Baseline methods frequently enter loops and rarely recover (below 1%). DORA substantially reduces loops encountered and achieves 5× to 20× higher recovery rates across all TALES environments.
| Method | TextWorld | ScienceWorld | AlfWorld | ||||||
|---|---|---|---|---|---|---|---|---|---|
| Loops | Rec. | % | Loops | Rec. | % | Loops | Rec. | % | |
| Zero-shot | 612 | 3 | 0.5 | 2551 | 9 | 0.35 | 811 | 0 | 0.0 |
| Prompt Explore | 663 | 5 | 0.8 | 2321 | 10 | 0.43 | 721 | 1 | 0.1 |
| CoT | 673 | 24 | 3.6 | 2621 | 6 | 0.23 | 846 | 1 | 0.1 |
| ToT | 783 | 8 | 1.0 | 2801 | 2 | 0.07 | 857 | 0 | 0.0 |
| DORA (Auto) | 185 | 36 | 19.5 | 1234 | 45 | 3.6 | 111 | 12 | 10.8 |
Table 3. Loops encountered, loops recovered, and recovery rate (%) across TALES environments.
DORA visits significantly more unique states per task across all TALES environments, indicating greater coverage and information gathering.
Figure 1. Average number of unique states visited per task across TALES environments.
| Model | τ=0 | τ=0.3 | τ=0.7 | τ=1 | τ=1.5 | τ=2 | τ-policy | DORA |
|---|---|---|---|---|---|---|---|---|
| Llama-3.1 8B | 39.41 | 34.08 | 30.74 | 14.33 | 0.00 | 0.00 | 0.00 | 44.74 |
| Qwen-2.5 7B | 27.65 | 23.65 | 26.74 | 17.65 | 21.83 | 12.83 | 10.33 | 44.62 |
| Mistral Small 22B | 60.16 | 54.62 | 39.83 | 5.83 | 5.83 | 0.00 | 0.00 | 73.59 |
Table 4. Comparison of τ-sampling strategies against DORA on TextWorld.

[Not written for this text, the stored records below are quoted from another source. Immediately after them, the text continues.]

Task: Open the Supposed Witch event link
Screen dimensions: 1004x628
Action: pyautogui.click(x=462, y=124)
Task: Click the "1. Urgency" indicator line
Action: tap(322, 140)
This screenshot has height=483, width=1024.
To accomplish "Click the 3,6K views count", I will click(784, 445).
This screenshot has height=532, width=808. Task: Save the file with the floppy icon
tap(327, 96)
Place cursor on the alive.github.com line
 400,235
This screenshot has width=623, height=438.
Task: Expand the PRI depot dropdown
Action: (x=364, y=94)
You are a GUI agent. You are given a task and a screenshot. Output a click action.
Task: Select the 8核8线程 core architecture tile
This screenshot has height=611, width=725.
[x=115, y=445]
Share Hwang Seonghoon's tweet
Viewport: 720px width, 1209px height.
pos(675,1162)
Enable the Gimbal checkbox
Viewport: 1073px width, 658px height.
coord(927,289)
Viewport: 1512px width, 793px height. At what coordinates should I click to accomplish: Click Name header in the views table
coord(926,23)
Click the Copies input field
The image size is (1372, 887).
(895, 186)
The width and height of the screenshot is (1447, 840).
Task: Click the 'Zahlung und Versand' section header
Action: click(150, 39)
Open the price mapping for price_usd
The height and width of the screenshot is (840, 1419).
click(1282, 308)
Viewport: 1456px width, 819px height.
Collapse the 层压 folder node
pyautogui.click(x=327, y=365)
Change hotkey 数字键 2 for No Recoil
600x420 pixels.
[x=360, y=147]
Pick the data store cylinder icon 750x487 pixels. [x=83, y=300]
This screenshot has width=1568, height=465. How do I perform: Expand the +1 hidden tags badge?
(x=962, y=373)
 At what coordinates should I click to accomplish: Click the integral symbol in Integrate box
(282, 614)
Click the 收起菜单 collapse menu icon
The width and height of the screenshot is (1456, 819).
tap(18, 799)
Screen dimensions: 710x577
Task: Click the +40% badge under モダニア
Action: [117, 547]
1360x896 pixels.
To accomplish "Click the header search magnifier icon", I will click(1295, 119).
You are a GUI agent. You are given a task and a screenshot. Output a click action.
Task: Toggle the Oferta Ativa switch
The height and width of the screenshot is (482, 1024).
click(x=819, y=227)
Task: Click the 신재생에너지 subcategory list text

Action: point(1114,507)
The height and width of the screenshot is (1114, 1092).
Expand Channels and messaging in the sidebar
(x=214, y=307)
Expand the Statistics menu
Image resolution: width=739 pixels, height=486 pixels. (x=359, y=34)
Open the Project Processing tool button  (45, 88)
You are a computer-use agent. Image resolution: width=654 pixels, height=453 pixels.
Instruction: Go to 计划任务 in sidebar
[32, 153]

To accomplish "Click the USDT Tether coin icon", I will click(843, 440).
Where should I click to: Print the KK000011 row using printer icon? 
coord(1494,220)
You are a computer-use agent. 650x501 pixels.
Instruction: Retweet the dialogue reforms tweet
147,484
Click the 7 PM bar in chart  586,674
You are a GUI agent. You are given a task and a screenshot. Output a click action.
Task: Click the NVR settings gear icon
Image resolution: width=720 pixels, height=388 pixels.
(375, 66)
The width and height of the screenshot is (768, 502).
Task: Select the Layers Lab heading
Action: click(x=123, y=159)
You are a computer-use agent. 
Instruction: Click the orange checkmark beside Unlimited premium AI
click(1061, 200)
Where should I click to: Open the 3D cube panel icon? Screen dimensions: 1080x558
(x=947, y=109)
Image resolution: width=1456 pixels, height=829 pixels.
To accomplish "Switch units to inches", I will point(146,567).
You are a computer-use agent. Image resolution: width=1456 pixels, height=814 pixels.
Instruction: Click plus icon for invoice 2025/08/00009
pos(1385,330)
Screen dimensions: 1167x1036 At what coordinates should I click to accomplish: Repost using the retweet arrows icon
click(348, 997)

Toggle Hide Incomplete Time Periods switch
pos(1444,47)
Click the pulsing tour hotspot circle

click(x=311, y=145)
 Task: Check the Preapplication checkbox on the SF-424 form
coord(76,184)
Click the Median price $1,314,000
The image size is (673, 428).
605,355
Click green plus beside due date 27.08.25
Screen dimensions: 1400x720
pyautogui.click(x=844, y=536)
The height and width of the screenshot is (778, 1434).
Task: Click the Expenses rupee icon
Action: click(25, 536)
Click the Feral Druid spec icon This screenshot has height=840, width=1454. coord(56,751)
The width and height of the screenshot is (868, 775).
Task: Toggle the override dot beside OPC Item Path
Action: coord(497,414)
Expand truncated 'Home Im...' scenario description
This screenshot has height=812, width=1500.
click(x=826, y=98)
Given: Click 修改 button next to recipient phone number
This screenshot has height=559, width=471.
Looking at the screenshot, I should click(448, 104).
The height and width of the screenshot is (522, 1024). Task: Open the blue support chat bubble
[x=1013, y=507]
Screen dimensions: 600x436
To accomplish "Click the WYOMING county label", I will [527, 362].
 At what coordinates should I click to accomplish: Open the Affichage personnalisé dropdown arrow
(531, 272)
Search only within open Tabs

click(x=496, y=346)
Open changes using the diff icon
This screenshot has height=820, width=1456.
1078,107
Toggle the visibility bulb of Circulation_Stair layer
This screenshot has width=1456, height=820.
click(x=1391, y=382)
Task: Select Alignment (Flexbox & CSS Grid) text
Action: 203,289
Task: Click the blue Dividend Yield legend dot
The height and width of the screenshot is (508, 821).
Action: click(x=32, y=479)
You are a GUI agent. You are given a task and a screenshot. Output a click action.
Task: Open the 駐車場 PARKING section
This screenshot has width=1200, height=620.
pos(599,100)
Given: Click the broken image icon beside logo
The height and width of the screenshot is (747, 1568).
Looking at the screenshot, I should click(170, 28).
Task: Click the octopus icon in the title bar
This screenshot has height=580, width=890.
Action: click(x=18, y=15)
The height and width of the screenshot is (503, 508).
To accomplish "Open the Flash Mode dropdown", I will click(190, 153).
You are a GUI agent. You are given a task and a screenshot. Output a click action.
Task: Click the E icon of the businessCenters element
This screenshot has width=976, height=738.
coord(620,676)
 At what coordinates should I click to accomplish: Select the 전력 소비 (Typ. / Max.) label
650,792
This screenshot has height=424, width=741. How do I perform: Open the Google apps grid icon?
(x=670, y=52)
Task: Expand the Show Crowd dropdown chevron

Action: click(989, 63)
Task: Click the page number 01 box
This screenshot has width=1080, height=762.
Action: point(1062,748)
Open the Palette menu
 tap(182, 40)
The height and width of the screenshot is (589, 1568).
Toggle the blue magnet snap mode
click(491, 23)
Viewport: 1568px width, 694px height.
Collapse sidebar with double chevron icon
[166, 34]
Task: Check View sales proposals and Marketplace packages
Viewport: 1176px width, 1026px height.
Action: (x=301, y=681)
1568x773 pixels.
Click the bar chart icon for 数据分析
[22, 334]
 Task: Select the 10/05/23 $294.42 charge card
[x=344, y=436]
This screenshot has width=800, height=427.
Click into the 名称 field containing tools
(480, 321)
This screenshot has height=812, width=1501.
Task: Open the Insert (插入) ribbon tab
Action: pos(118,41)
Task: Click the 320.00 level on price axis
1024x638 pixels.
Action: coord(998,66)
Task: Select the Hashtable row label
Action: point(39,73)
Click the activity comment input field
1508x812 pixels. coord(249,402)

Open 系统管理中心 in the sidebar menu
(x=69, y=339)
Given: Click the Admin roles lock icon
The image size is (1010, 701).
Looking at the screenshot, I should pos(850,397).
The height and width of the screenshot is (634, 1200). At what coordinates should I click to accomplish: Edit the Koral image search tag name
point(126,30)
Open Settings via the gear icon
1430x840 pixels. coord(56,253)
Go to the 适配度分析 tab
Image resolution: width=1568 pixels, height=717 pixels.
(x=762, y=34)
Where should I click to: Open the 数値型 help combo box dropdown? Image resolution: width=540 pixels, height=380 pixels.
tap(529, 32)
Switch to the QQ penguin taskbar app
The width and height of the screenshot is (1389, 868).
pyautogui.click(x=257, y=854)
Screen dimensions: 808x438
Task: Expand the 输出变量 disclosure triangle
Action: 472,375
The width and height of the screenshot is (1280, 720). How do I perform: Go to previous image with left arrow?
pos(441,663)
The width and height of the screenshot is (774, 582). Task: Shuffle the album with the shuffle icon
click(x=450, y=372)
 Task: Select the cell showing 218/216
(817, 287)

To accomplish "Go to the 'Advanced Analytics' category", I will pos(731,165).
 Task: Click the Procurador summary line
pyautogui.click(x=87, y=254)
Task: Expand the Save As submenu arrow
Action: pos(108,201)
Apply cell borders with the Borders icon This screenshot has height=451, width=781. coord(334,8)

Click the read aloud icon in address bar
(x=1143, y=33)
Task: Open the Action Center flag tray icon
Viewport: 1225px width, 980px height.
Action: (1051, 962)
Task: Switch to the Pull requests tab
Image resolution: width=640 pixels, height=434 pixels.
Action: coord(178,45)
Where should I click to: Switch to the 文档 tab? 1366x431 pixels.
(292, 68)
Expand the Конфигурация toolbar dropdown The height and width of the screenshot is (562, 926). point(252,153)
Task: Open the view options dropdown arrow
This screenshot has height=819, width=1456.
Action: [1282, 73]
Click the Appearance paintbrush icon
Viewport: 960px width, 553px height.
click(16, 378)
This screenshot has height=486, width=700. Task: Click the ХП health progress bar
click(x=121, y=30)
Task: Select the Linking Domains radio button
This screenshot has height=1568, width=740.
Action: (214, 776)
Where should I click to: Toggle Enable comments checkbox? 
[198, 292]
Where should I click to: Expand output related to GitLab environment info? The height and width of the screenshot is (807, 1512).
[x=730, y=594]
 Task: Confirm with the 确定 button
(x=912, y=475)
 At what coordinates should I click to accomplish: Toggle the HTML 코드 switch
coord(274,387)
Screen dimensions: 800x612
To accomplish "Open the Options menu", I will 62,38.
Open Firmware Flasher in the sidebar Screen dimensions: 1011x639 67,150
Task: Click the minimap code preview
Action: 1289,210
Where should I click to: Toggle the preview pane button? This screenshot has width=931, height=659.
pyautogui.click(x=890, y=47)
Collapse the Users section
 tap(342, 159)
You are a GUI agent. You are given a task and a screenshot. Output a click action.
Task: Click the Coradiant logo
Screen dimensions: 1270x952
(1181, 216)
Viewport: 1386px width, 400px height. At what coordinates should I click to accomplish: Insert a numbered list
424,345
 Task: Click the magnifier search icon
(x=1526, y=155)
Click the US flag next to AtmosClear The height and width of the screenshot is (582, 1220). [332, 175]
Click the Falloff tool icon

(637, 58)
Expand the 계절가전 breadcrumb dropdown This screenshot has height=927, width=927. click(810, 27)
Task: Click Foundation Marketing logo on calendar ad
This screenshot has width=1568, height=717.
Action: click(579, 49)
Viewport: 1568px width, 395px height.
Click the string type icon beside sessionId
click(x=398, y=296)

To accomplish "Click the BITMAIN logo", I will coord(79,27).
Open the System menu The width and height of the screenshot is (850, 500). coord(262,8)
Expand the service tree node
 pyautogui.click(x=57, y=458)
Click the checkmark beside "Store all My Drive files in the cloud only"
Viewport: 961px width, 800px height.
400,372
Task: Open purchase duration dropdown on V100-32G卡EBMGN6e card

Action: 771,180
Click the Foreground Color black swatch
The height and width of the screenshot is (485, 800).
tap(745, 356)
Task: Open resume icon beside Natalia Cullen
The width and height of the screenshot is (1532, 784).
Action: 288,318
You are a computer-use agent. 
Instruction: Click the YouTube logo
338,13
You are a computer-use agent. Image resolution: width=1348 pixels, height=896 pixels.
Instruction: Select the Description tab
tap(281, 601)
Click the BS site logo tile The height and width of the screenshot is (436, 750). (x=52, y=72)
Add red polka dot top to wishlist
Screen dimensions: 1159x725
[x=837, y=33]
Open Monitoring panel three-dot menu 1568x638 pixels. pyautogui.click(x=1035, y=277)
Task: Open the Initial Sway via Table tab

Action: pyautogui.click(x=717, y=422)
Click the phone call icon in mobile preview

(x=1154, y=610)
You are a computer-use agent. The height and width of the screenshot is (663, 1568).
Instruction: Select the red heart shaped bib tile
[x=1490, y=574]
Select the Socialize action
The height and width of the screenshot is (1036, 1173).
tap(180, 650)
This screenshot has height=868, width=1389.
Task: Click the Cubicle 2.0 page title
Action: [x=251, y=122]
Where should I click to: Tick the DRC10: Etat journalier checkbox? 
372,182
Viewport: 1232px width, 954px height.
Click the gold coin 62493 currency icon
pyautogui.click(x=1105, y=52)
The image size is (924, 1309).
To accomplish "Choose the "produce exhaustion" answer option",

| (α,β) | (1.0,0.0) | (0.8,0.2) | (0.6,0.4) | (0.4,0.6) | (0.2,0.8) | (0.0,1.0) |
|---|---|---|---|---|---|---|
| Mean Reward | 0.496 | 0.514 | 0.509 | 0.506 | 0.500 | 0.511 |
| SuffFail | 0.05 | 0.00 | 0.05 | 0.05 | 0.05 | 0.00 |
| Best Arm | 0.516 | 0.585 | 0.584 | 0.540 | 0.528 | 0.577 |
| Regret | 19.34 | 16.61 | 16.63 | 18.40 | 18.90 | 16.92 |
Table 5. Effect of the α confidence–consistency weighting on MAB performance.
| Model | λ-Sched | Auto |
|---|---|---|
| Qwen-2.5 7B | 5.83 | 42.95 |
| Llama-3.1 8B | 21.00 | 41.89 |
| Mistral Small 22B | 9.17 | 69.57 |
Table 6. λ-schedule versus Auto-Explore on TextWorld.
DORA Explorer uses ~2× more tokens than Prompt Explore (which uses the fewest), but this additional compute translates into significantly better task performance.
Figure 2. Average token usage per task on TALES TextWorld.